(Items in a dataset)
────────
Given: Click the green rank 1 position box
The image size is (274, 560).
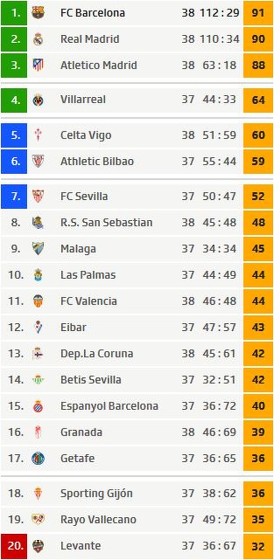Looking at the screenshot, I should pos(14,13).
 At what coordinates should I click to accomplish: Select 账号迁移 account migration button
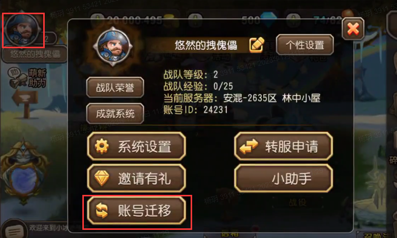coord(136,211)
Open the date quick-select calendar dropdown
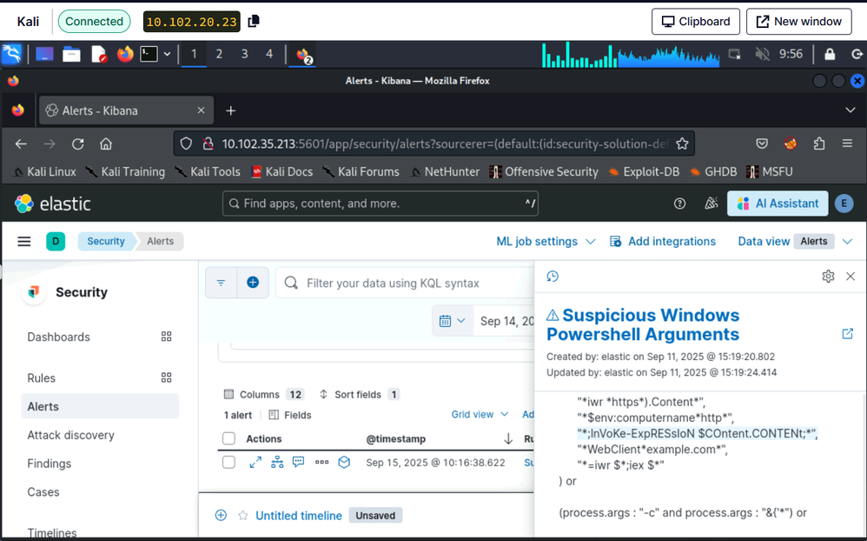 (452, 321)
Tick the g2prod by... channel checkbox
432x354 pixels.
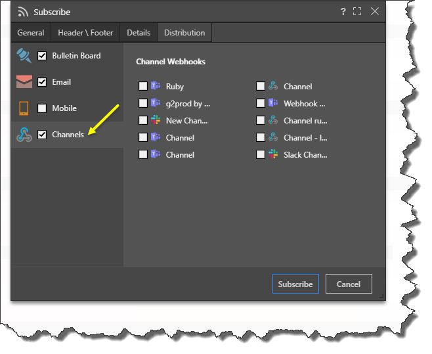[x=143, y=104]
────────
Requirement> Repeat the text of every item above word for word, leaving out the pictures.

Result for this task>
Given: Click the green rank 1 position box
The image size is (274, 560).
Looking at the screenshot, I should pos(14,13).
 At what coordinates should I click to accomplish: Select 账号迁移 account migration button
coord(136,211)
Open the date quick-select calendar dropdown
 (452, 321)
Tick the g2prod by... channel checkbox
432x354 pixels.
[x=143, y=104]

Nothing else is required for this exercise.